The building is a double-depth plan house facing west-northwest, two rooms wide and two rooms deep. The larger main rooms at the front have end stacks (kitchen to the right and parlour to the left) with unheated service rooms to the rear. The central front entrance now leads directly into the former kitchen, now the entrance hall. Originally there was probably a passage through the house to the staircase, which projects to the rear. A second passage behind the parlour, accessed from a left (north) doorway, leads to the foot of the stairs. The partition between the former kitchen/entrance hall and rear service room has been removed. Single-storey one-room plan extensions exist at each end of the front; the right (southern) one is larger with an end stack and now serves as the kitchen. The main house is two storeys with attics in the roofspace; the additions are single storey.
The exterior presents a symmetrical three-window front with 19th century 12-pane sashes under flat brick arches. A central doorway reached by one stone step contains an original bead-moulded doorframe beneath a flat-roofed hood on shaped timber brackets, with a 19th century eight-panel door. A flat brick band runs at first-floor level. The eaves are plain and deep, and the tall roof is hipped at both ends, containing two flat-roofed dormers with nine-pane sash windows.
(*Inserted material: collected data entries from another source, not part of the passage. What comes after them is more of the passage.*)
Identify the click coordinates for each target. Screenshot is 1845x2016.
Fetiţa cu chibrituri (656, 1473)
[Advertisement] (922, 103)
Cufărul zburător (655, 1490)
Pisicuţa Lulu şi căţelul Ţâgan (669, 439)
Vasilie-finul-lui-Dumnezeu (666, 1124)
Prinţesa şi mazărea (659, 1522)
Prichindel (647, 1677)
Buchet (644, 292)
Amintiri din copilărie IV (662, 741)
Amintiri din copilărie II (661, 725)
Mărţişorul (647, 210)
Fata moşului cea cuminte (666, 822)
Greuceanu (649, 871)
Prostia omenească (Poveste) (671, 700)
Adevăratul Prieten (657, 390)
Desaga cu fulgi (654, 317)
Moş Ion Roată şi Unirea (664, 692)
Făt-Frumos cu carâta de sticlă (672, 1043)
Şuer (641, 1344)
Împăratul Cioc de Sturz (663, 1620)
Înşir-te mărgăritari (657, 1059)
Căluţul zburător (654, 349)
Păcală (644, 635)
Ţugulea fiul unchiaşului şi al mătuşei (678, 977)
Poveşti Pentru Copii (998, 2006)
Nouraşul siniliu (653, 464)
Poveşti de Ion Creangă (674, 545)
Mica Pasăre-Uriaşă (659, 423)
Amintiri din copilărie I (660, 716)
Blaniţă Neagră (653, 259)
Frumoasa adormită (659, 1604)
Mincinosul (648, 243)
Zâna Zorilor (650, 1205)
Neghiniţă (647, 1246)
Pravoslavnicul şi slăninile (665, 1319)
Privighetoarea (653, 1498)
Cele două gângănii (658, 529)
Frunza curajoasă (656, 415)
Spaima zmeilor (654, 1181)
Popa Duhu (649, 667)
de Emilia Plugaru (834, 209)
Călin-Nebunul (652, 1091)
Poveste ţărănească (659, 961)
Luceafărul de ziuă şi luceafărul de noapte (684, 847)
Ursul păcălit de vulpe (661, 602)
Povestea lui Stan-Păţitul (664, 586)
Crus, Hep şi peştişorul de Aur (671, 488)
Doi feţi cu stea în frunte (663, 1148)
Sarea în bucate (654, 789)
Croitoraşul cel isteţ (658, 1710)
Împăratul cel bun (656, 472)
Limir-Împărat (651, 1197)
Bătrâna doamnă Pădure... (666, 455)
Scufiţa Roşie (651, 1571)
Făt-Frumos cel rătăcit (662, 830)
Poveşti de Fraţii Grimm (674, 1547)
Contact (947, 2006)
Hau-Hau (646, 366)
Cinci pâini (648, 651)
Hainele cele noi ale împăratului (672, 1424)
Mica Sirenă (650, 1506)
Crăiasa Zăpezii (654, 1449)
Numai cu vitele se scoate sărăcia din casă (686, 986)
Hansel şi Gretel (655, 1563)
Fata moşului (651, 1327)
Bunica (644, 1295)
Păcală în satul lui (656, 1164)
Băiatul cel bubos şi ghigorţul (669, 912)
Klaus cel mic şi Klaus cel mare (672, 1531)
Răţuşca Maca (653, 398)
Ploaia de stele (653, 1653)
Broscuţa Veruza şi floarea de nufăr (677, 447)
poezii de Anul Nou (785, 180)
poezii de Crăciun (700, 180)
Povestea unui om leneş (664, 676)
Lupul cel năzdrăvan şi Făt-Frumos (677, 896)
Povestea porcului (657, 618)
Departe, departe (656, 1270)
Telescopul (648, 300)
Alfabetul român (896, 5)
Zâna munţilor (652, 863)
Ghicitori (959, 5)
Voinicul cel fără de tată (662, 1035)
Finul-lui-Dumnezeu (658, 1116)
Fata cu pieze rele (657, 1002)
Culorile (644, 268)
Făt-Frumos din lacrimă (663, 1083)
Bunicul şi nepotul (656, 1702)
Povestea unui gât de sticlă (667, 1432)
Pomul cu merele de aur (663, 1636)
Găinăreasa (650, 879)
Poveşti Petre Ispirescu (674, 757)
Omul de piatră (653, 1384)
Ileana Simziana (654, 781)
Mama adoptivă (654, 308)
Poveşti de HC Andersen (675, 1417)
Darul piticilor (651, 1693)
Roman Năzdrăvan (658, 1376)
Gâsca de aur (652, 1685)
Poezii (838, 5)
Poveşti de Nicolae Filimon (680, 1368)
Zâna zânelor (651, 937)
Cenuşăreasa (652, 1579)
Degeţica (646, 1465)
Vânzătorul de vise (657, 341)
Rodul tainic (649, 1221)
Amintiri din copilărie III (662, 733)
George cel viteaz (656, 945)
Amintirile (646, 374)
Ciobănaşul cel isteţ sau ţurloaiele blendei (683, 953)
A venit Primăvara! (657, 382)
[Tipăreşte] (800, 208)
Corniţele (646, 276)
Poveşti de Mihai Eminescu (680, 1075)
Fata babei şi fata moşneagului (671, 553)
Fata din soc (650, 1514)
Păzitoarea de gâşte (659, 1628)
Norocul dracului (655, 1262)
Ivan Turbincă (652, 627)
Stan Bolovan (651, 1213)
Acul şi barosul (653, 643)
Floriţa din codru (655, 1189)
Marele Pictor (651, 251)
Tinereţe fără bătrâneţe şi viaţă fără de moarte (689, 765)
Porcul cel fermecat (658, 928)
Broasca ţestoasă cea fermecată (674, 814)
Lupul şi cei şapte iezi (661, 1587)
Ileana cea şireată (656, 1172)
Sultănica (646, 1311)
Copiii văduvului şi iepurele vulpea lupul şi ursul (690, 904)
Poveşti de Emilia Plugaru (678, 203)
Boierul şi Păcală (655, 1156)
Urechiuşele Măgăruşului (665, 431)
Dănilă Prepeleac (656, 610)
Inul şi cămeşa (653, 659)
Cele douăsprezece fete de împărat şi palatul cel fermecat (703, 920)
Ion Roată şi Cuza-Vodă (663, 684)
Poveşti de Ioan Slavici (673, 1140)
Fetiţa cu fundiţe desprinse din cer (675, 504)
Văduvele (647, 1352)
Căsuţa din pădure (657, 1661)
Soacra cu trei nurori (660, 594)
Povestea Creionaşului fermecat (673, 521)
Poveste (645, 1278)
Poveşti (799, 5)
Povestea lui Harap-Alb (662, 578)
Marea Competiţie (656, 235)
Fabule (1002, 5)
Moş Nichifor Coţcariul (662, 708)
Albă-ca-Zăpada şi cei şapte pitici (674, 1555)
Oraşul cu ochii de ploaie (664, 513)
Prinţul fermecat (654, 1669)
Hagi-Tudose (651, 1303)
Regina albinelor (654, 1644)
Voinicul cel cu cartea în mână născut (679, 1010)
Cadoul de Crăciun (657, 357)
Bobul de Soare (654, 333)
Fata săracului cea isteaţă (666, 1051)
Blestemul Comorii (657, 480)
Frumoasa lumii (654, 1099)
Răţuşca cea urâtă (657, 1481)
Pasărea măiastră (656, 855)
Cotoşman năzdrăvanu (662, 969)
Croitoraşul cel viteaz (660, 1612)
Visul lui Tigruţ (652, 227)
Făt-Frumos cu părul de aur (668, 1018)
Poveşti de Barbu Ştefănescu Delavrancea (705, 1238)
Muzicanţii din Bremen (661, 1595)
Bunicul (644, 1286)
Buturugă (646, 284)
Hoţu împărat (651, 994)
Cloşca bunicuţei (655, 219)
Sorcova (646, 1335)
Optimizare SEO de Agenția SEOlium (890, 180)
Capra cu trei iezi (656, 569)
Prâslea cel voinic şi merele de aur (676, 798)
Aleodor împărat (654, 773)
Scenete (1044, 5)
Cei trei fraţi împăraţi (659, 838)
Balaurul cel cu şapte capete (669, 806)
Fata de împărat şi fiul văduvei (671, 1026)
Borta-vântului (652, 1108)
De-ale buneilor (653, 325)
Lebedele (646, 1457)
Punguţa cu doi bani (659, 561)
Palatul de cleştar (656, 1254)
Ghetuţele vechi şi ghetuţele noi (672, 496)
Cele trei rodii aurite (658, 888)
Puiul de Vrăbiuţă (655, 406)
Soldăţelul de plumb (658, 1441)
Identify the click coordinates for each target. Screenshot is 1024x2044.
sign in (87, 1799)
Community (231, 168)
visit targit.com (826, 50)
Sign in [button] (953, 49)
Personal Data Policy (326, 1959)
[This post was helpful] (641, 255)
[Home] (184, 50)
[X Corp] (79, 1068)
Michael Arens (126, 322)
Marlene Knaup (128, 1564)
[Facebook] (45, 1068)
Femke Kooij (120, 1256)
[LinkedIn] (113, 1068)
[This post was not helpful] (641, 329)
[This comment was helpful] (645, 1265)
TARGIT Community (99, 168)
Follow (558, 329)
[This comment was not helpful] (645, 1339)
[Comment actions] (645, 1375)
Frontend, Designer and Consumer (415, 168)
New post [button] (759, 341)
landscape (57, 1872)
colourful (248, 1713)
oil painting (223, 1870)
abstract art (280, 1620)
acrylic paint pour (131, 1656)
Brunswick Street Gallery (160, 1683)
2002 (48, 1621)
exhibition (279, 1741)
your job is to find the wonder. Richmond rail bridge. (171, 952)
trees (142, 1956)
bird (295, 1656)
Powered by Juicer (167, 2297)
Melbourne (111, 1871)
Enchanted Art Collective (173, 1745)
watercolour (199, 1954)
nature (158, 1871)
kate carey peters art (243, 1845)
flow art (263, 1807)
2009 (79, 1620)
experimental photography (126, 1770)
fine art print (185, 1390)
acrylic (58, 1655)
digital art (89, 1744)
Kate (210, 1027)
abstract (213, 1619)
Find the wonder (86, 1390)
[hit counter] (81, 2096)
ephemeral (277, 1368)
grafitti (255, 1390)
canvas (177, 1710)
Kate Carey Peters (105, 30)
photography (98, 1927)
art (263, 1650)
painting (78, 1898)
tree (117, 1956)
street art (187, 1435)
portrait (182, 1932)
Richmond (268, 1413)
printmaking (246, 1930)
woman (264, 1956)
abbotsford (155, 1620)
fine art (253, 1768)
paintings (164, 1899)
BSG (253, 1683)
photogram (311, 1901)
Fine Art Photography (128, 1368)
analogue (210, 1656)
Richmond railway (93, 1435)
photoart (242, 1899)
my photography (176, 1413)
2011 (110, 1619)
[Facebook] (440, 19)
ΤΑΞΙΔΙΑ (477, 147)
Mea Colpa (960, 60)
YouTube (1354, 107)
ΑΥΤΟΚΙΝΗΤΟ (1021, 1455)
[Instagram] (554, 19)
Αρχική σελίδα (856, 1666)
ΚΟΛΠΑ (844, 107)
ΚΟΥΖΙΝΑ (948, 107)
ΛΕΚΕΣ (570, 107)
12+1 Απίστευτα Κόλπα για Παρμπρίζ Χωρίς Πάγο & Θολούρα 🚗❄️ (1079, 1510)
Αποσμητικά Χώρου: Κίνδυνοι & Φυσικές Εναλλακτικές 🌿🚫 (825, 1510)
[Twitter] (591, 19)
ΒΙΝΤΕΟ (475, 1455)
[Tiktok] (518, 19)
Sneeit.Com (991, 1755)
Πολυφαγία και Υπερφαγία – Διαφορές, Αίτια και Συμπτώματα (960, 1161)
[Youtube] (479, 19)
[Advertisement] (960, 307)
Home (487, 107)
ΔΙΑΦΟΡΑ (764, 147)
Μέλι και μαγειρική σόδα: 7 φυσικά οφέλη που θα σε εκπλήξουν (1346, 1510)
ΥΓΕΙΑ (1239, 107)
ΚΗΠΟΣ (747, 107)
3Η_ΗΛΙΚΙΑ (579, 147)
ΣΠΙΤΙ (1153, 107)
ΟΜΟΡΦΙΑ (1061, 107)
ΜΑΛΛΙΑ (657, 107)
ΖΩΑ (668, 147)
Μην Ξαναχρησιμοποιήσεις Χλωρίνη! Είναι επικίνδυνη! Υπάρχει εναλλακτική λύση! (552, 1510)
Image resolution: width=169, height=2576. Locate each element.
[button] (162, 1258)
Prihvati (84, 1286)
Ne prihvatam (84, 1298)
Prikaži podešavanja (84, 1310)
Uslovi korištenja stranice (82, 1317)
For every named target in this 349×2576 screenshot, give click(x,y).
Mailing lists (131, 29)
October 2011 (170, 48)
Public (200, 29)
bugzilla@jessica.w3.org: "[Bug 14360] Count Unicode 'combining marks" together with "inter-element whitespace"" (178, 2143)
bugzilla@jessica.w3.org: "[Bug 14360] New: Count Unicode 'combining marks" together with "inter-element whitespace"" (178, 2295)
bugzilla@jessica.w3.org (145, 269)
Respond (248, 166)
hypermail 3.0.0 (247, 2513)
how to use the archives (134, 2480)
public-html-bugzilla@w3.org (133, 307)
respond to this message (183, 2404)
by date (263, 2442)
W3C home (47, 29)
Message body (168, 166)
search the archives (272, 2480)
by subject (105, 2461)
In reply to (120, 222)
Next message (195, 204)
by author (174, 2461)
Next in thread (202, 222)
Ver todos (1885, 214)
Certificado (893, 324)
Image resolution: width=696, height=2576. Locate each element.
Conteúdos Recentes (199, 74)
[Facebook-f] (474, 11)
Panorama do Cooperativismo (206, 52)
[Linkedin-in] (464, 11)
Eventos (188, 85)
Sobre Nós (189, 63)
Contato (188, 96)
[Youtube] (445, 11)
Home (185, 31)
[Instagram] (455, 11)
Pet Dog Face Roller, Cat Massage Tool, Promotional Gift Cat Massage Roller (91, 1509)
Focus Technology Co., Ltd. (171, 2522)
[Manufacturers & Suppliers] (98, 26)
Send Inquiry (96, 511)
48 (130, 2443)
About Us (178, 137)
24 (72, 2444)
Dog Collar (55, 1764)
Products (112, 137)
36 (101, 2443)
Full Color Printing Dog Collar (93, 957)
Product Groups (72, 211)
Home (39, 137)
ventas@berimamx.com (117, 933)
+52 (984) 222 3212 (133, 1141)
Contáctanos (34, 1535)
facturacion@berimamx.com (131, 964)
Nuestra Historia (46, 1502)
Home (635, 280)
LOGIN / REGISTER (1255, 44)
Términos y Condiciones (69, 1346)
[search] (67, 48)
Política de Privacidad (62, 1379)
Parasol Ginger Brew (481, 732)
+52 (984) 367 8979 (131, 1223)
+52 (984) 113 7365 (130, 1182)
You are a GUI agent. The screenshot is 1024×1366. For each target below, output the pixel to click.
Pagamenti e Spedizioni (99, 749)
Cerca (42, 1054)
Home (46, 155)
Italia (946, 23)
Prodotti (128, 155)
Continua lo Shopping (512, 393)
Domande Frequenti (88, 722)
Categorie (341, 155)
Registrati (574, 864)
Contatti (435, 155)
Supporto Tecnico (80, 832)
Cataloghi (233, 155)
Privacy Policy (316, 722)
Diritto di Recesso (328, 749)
The left extension at the front contains a single 19th century 16-pane sash window, while the right has two 20th century mullion-and-transom windows; both have hipped roofs. The left end extension is a porch with a doorway flanked by sidelights and a hood similar in style to the front doorway. The rear elevation is less regular in appearance but looks more original, containing flat-faced mullion-and-transom windows with rectangular panes of leaded glass. Most are early 20th century replacements, though a couple are probably original; the dormers certainly are. The stair block contains an early 20th century door opening from the garden terrace onto the first half landing, with a hipped roof.
The interior has been modernised in the 19th and 20th centuries but most of the structure is thought to be original. The former kitchen crossbeam is chamfered with run-out stops, and some framing of the ground-floor partitions is exposed. The roof consists of collared tie-beam trusses with staggered butt purlins. Some original joinery survives, including a box cornice in the parlour and a good dogleg stair with moulded boards over the closed string, square newel posts with moulded pendants, moulded flat handrail and turned balusters. The fireplaces have been blocked or altered, and most joinery is 19th or 20th century.
The garden wall to the rear of the left (north) end comprises several builds. The section nearest the house is probably late 17th century, built in flying bond red brick with decorative burnt headers. The rest is probably earlier than the house itself, constructed of ragstone blocks laid to rough courses, with the southern (garden) side faced with Flemish bond small red bricks. The top courses are similar to the other section.